Stock markets and the Euro traded lower Friday as Greek debt swap talks were put on hold and France’s Finance minister confirmed that Standard & Poor’s has downgraded the country’s credit rating.
Francois Baroin confirmed media reports that the rating has dropped one notch from the top triple-A level to AA+. S&P was expected to announce the downgrades of more European governments after the markets closed. A downgrade would most likely increase the costs of borrowing.
Various reports said Germany and the Netherlands would keep their top ratings.
Earlier, representatives of private bondholders said crucial negotiations between the Greek government and its private creditors on a deal needed to avoid default had been paused for reflection, which raised concerns the negotiations were close to collapse.

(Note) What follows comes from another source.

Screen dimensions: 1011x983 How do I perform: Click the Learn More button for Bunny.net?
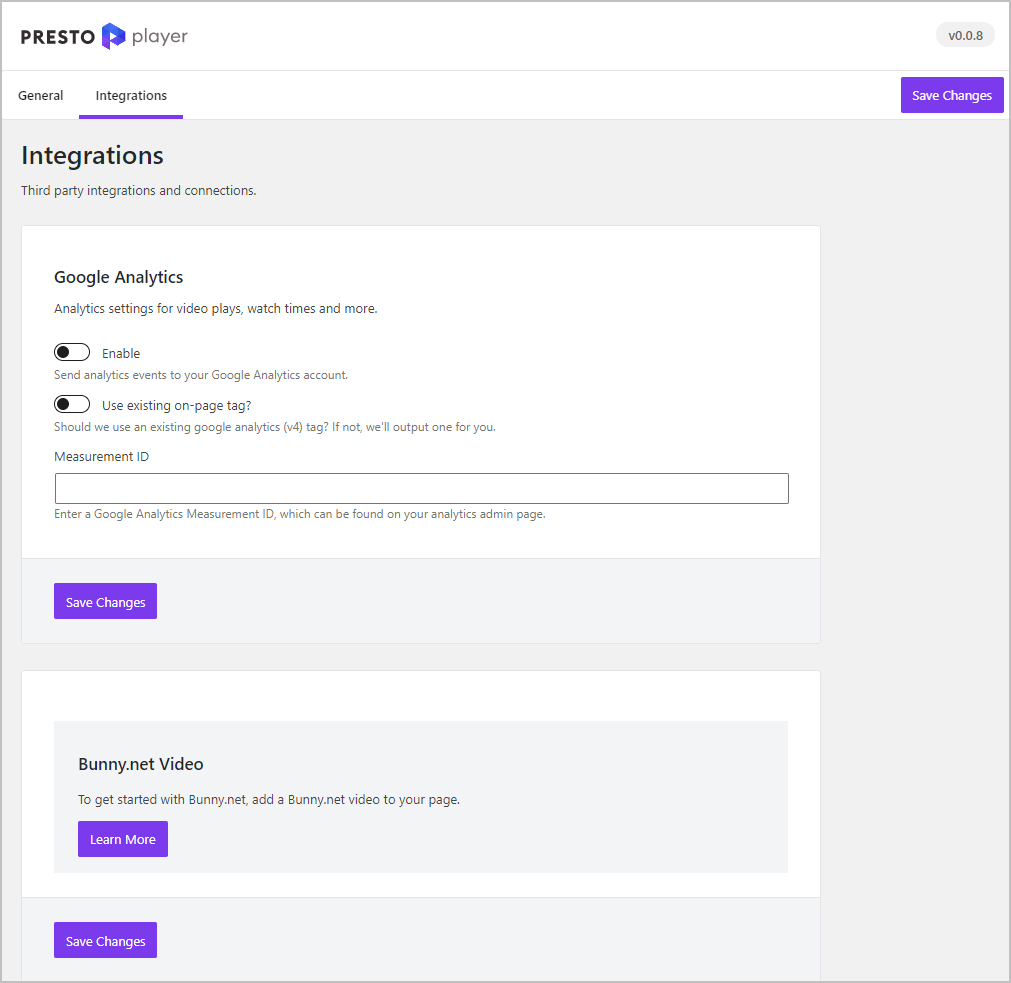point(122,839)

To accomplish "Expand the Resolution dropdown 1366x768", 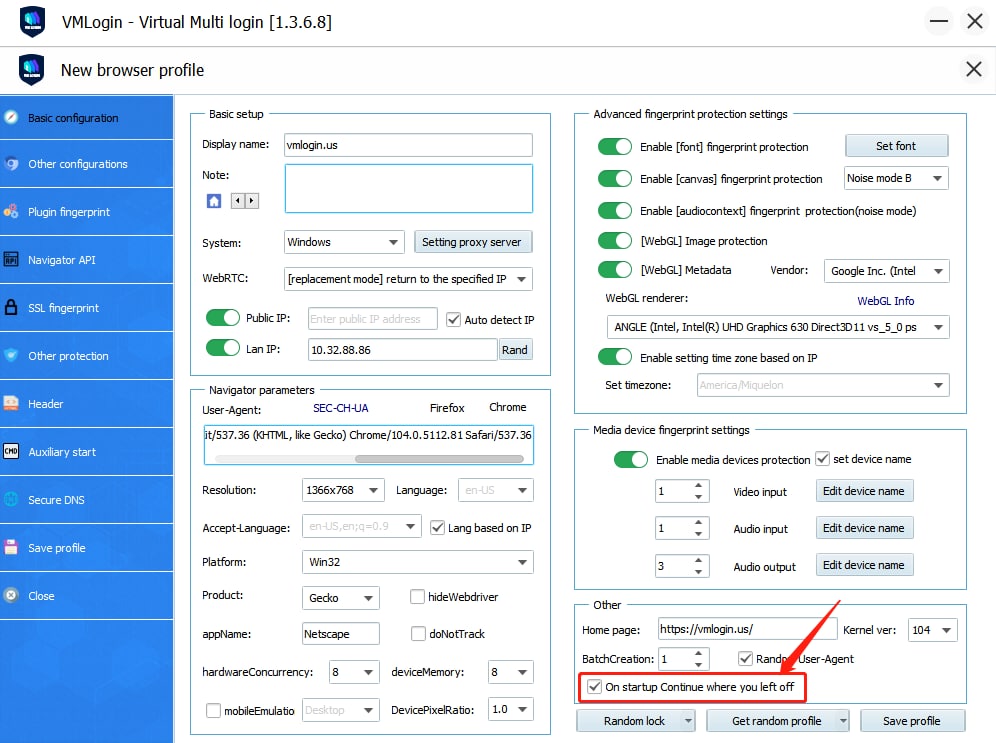I will tap(343, 490).
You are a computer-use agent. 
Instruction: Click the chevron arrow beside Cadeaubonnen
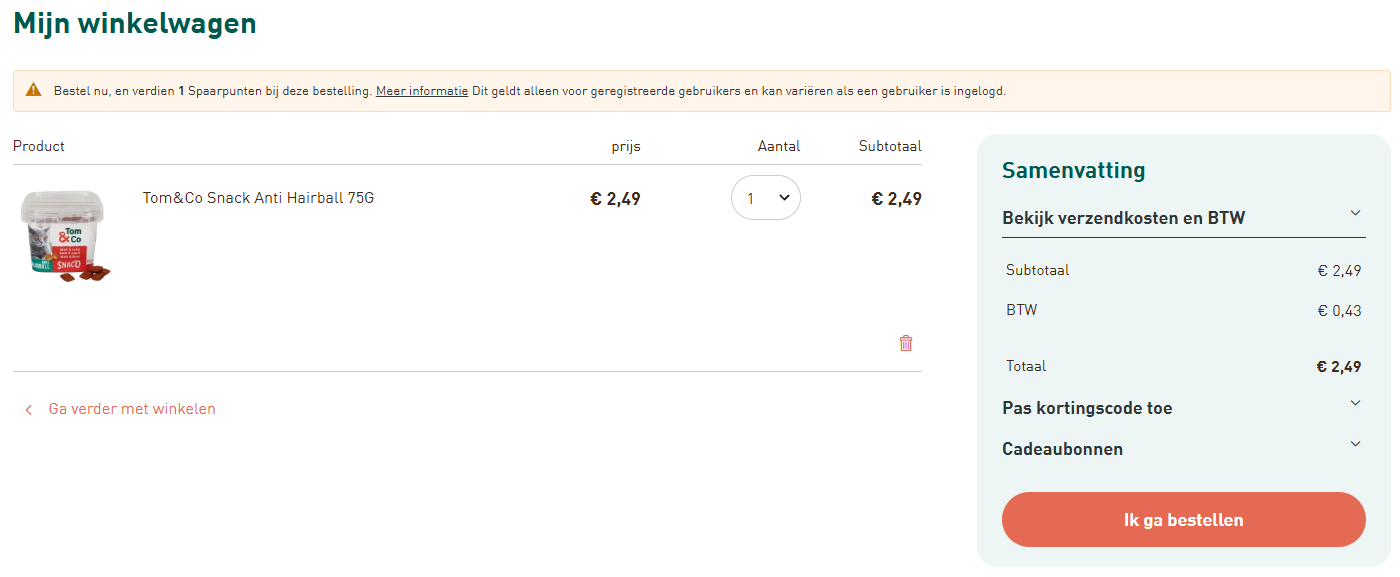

The talks are aimed at renegotiating the face value of bonds Greece has issued in order to reach an agreement on how much of a haircut the banks will take voluntarily.
By making the deal voluntary, Greece would dodge a legal default, which risks triggering a much deeper financial crisis that could curtail European lending.
If Greece's default is disorderly — with the various lenders uncertain of how much they will be repaid — the risk is that banks will become unwilling to lend because they can no longer count on enforcement of the rules that protect lenders when borrowers fail to meet the terms of their loans.
More immediately, the bond swap aims to reduce Greece's debt by €100 billion (130 billion dollars) and is a key part of a second, €130 billion (169bn) international bailout installment.
European markets closed lower, with London's FTSE 100 off 0.46%, Frankfurt's DAX down 0.58% and the Paris CAC 40 closing off 0.11%. The Euro fell to a 17-month low, trading down 1.2 per cent at 1.2665 US.
Traders had earlier been relieved at successful government bond auctions in Italy and Spain, which had raised hopes that policy-makers may finally be getting a grip on Europe's debt crisis after months of procrastination and indecision.
On Friday, Italy had seen its borrowing costs drop for a second day in a row as it easily raised €3 billion.
Last 5 December S&P warned it might downgrade 15 members of the Euro zone. It later said it might also downgrade the European Union and the EU bailout fund. At the time, it said it was reviewing the long-term borrowing ratings for Austria, Belgium, Finland, France, Germany, Luxembourg and the Netherlands, and both the short-and long term ratings on Ireland, Italy, Malta, Portugal, Slovak Republic, Slovenia and Spain, as well as the short-term ratings of Cyprus.
S&P cited a growing reluctance of banks to lend, rising bond yields, continuing disagreements among European leaders on how the resolve the region’s debt crisis, high government and household debt and the rising risk of recession.